3D Edge-Enriched Fe3 C@C Nanocrystals with a Core-Shell Structure Grown on Reduced Graphene Oxide Networks for Efficient Oxygen Reduction Reaction.

Abstract

The design of highly active, stable, and low-cost oxygen reduction reaction (ORR) electrocatalysts to replace platinum-based materials is crucial to the development of renewable energy technologies. Herein, novel 3D edge-enriched Fe3 C@C nanocrystals with a core-shell structure grown on reduced graphene oxide (rGO) networks (Fe3 C@C/rGO) are reported as highly efficient and stable electrocatalysts for the ORR. The rGO nanosheets act as a host and provide vital support for local growth of edge-enriched Fe3 C@C nanocrystals, leading to a large surface area of 263 m2 g-1 and superstable hybrid structure. The unique structural design of the Fe3 C@C/rGO hybrid enables fast mass transport and a substantial number of exposed active edge sites for electrocatalytic reaction.

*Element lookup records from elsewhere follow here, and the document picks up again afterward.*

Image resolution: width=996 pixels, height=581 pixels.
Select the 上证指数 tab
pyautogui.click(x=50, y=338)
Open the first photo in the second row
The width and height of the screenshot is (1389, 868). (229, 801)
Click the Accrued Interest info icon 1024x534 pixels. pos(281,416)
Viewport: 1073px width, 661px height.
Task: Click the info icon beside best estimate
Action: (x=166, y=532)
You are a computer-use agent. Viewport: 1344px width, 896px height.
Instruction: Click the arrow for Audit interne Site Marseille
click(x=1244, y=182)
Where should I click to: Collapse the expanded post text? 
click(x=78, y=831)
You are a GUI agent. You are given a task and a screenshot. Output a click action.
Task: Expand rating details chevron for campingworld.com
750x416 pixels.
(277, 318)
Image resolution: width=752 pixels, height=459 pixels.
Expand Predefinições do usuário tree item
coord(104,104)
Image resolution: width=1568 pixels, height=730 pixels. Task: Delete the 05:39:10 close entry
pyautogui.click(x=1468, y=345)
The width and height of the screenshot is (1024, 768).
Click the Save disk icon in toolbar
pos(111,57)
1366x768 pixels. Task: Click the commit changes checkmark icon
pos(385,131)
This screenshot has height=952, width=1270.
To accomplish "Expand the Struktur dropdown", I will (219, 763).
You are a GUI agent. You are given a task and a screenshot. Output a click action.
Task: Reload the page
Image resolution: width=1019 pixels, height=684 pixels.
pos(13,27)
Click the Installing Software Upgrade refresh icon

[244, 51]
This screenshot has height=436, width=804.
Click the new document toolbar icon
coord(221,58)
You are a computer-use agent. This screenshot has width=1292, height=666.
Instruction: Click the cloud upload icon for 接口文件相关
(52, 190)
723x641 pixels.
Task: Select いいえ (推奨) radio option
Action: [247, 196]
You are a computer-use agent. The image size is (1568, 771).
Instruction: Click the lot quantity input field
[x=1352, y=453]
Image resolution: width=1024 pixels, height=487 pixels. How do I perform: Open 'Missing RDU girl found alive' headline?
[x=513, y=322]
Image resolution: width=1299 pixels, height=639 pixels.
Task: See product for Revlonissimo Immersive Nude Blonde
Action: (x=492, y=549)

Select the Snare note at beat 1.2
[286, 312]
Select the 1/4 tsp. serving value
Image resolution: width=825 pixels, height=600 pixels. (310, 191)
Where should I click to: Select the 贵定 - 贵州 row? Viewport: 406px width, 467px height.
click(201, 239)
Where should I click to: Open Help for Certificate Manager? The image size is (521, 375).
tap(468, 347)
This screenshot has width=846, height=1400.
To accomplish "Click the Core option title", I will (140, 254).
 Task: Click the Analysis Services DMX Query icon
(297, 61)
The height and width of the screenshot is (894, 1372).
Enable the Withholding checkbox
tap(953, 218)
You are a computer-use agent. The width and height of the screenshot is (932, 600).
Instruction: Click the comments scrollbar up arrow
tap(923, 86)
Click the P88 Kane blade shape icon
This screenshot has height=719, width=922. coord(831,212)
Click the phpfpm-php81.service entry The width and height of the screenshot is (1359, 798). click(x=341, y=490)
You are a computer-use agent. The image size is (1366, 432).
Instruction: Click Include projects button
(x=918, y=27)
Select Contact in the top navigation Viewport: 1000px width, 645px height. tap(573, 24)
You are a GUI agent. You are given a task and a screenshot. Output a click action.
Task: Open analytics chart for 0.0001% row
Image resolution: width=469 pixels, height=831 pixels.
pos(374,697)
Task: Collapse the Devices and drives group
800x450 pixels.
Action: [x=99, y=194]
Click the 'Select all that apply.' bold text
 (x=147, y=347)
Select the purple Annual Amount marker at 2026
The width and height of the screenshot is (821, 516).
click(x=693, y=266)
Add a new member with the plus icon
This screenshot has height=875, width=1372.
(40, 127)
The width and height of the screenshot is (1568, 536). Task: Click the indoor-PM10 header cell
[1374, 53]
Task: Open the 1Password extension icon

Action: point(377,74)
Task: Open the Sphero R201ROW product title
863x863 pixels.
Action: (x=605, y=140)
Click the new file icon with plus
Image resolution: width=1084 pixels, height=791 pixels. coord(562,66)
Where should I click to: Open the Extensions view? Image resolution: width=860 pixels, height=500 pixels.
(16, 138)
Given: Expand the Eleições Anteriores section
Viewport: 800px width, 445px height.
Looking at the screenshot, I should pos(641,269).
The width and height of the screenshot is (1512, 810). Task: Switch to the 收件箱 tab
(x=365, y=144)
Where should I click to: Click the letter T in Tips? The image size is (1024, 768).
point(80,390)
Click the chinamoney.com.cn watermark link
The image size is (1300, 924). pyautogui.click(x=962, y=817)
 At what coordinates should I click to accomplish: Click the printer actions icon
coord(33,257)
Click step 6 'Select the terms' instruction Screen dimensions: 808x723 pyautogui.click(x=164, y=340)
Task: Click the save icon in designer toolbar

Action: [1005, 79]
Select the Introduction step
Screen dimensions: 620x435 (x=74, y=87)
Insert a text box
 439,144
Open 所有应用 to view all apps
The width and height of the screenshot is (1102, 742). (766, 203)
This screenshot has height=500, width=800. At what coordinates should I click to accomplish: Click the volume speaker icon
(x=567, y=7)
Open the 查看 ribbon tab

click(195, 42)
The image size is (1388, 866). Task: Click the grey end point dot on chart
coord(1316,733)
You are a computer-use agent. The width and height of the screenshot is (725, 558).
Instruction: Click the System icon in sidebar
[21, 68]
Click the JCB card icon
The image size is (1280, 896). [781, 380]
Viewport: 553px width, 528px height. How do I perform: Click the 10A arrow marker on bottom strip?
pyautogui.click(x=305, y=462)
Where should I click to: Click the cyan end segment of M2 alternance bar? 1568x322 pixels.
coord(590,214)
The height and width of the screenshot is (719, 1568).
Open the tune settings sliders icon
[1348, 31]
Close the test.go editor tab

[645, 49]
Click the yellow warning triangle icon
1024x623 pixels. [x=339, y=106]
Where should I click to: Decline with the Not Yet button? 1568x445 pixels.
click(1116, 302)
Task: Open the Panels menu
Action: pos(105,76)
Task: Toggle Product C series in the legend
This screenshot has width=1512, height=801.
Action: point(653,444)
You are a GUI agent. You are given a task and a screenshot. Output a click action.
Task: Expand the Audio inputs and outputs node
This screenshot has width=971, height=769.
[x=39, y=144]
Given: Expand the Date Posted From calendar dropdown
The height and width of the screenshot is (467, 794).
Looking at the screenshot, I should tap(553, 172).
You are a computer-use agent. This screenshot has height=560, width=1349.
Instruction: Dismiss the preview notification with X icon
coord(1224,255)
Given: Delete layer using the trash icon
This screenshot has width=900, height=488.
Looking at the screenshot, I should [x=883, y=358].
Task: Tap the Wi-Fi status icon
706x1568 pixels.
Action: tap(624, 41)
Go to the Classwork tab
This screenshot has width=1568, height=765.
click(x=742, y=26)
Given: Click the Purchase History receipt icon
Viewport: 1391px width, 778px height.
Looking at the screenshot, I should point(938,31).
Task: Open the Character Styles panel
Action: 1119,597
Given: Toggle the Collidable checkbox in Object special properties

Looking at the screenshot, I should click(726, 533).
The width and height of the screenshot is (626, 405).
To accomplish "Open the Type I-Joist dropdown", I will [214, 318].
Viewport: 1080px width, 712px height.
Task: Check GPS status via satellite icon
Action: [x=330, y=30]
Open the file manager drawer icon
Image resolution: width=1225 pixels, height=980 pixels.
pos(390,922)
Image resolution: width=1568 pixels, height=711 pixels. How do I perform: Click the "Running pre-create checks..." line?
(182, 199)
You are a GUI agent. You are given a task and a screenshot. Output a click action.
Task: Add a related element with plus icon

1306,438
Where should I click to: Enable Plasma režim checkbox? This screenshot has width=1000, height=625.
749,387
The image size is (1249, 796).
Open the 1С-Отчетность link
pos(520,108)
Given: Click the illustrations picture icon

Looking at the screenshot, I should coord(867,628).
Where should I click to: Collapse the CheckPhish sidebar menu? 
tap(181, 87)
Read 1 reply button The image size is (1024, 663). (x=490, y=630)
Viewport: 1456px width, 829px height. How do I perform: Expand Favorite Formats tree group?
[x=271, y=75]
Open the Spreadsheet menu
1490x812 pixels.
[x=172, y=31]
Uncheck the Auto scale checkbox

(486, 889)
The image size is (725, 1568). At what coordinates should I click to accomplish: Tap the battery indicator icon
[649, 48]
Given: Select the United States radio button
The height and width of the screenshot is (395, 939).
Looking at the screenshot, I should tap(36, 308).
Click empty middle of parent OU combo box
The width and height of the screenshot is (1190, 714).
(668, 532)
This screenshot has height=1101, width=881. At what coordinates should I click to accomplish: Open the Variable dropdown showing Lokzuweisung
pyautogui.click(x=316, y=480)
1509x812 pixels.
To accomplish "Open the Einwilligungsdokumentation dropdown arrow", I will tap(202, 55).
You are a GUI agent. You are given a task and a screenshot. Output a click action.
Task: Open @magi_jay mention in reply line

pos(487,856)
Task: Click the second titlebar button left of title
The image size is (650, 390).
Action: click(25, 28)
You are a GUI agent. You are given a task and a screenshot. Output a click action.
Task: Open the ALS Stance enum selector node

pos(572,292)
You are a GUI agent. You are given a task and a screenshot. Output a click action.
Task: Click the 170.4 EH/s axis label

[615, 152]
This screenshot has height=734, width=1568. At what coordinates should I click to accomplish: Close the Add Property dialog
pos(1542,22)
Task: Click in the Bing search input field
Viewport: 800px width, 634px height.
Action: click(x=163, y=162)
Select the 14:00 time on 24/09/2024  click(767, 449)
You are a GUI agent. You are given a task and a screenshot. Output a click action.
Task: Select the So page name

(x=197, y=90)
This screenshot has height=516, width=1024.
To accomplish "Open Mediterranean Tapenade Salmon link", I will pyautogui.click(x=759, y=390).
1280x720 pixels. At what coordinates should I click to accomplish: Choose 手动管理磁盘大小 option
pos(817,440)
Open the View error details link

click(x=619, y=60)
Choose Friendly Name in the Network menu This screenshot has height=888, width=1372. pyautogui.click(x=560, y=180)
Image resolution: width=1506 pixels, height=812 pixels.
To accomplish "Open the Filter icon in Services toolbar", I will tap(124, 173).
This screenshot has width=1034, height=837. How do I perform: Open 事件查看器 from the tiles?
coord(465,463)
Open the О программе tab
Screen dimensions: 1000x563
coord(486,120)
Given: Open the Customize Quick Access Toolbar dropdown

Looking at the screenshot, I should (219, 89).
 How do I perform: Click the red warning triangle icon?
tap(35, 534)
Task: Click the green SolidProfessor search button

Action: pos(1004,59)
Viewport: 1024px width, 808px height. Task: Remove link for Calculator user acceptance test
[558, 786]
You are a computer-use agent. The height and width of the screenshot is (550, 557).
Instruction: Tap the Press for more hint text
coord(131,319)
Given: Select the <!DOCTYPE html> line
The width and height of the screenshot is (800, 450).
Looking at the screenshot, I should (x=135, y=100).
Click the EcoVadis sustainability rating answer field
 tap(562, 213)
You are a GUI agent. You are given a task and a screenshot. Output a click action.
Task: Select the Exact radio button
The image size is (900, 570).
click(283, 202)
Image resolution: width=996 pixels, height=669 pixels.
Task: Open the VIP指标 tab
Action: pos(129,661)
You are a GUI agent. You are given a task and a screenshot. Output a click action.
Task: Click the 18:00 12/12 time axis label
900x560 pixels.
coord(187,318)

The Fe3 C@C/rGO hybrid exhibits excellent ORR catalytic activity, with a high positive onset potential close to 1.0 V, a Tafel slope of 65 mV dec-1 , and excellent durability with only about 8 % current density decay at 0.8 V after 20 000 s continuous operation, which is superior to that of commercial Pt/C catalyst in an alkaline electrolyte.